Pika Labs has introduced text prompt-based sound effect generation for its generative AI videos. With this feature, users can add simple sounds to their videos: sizzling bacon, screeching eagles, or roaring engines.
The audio generation is still independent of the video content, so the text prompt that guides the video generation also generates the audio, which is then overlaid on the video. Alternatively, you can enter specific audio prompts to better control the generation. Pika Labs says it has trained its own model for audio generation.
Future models could perform audio and video generation in a single step, automatically generating the sounds that match the video based on an analysis of individual video frames, and inserting them in the right places. In large language models such as GPT-4, visual comprehension is good enough for detailed image descriptions.
The new feature is currently only available to subscribers on the Pro plan, but will be rolled out on a larger scale soon. Just a few days ago, Pika Labs introduced a lip-syncing tool that allows users to add lip-synced voices to characters in AI-generated videos.

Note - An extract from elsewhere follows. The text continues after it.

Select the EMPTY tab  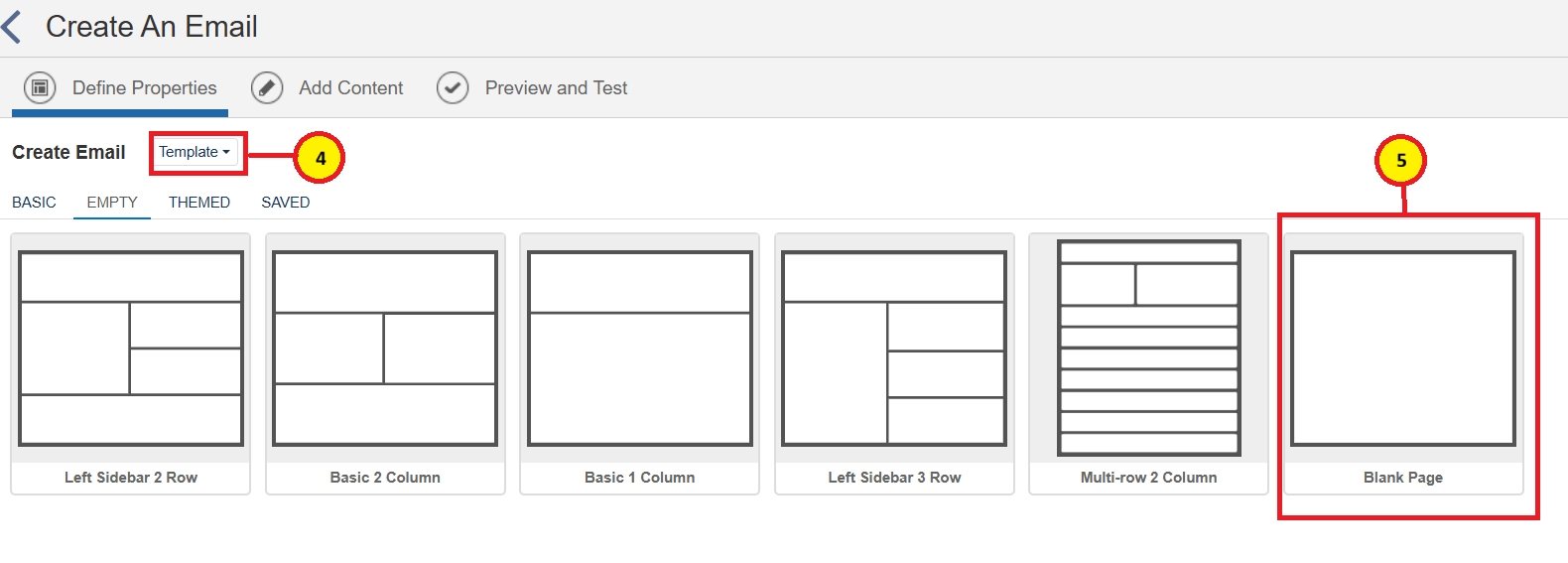pyautogui.click(x=112, y=203)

Pika Labs is an AI startup focused on generative AI for video. It was founded by Stanford graduate students Demi Guoa and Chenlin Meng. With their product, the Pika Video Generator, users can create and edit videos in various styles such as 3D animation, anime, cartoon, and film.
Pika Labs offers text-to-video and image-to-video generation. With the latter, existing images can be animated. The startup has raised about $55 million in its first rounds of funding.